### STATED TASK:
Convert each line of the data below into a JSON list of strings with one string per line, skipping blank lines and leaving out the pictures.

Item coordinate data:
▬▬▬
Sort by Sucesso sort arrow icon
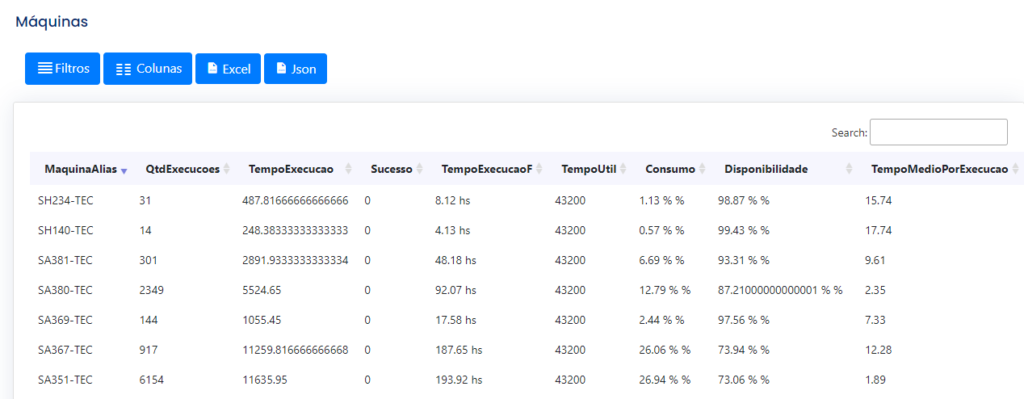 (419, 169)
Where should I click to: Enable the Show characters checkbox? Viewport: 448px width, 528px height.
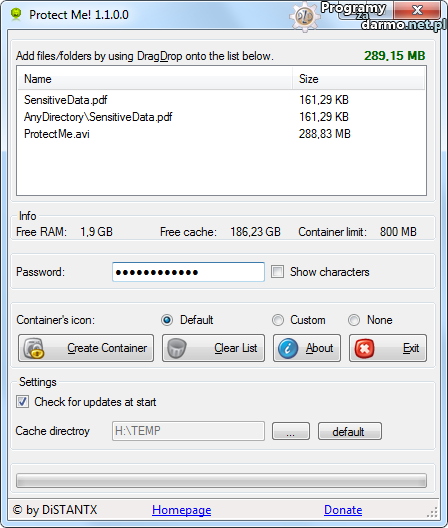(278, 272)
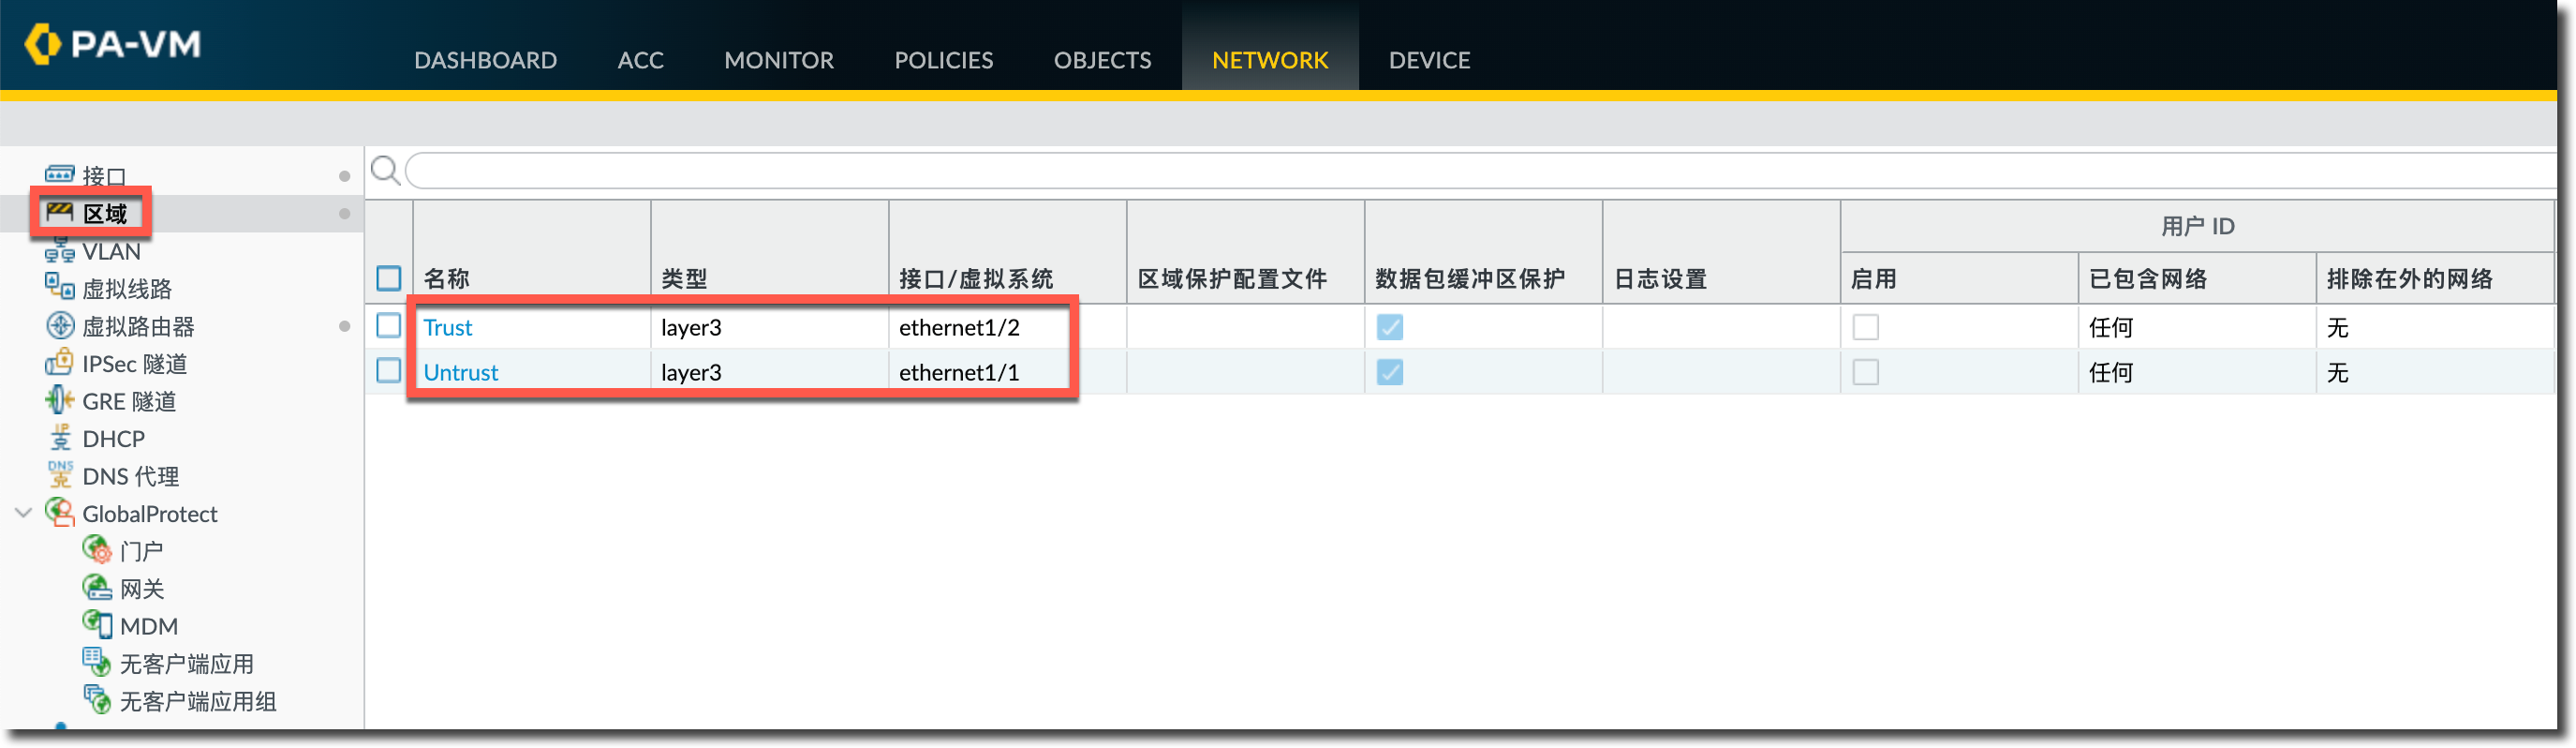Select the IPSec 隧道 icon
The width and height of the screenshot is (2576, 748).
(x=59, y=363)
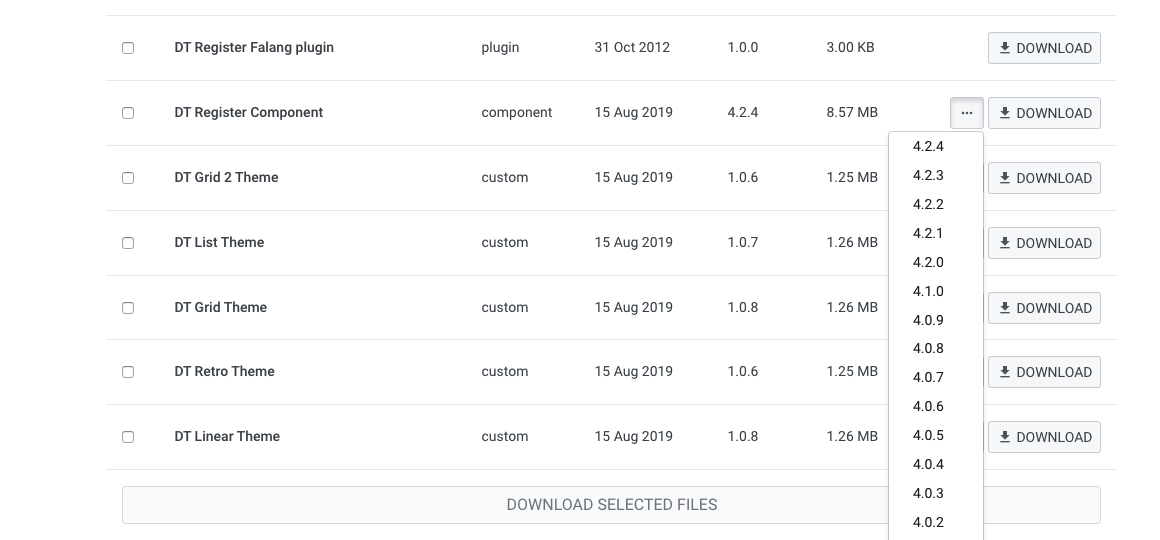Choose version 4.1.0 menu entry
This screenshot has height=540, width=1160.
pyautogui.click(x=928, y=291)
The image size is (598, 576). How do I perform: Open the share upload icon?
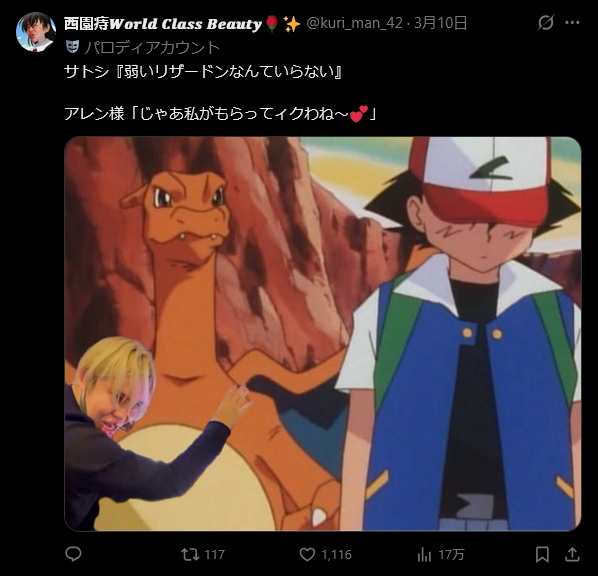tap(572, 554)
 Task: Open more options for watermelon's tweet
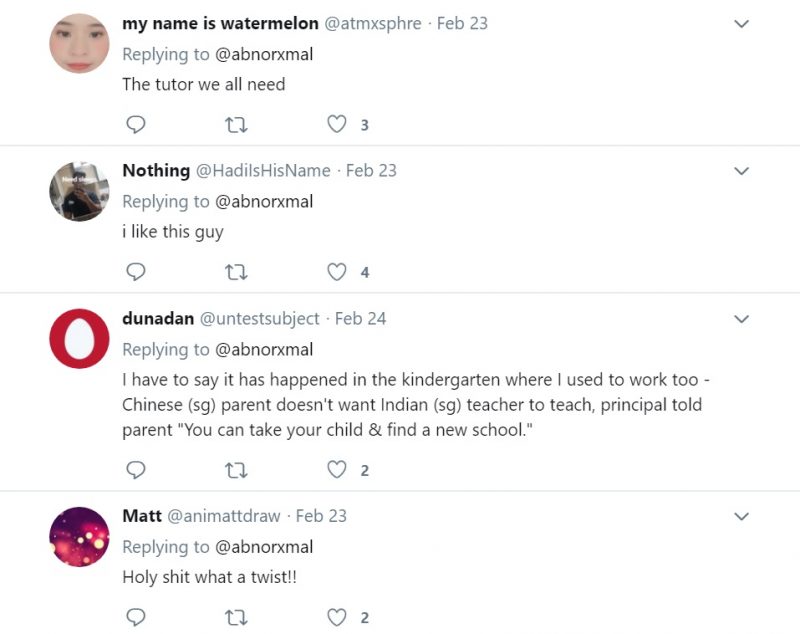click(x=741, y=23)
▬▬▬
### PROBLEM SOLUTION:
[
  "Sort by Sucesso sort arrow icon",
  " (419, 169)",
  "Where should I click to: Enable the Show characters checkbox? Viewport: 448px width, 528px height.",
  "(278, 272)",
  "Select the IPSec 隧道 icon",
  "The width and height of the screenshot is (2576, 748).",
  "(x=59, y=363)",
  "Choose version 4.1.0 menu entry",
  "This screenshot has height=540, width=1160.",
  "pyautogui.click(x=928, y=291)",
  "The image size is (598, 576). How do I perform: Open the share upload icon?",
  "tap(572, 554)",
  " Task: Open more options for watermelon's tweet",
  "click(x=741, y=23)"
]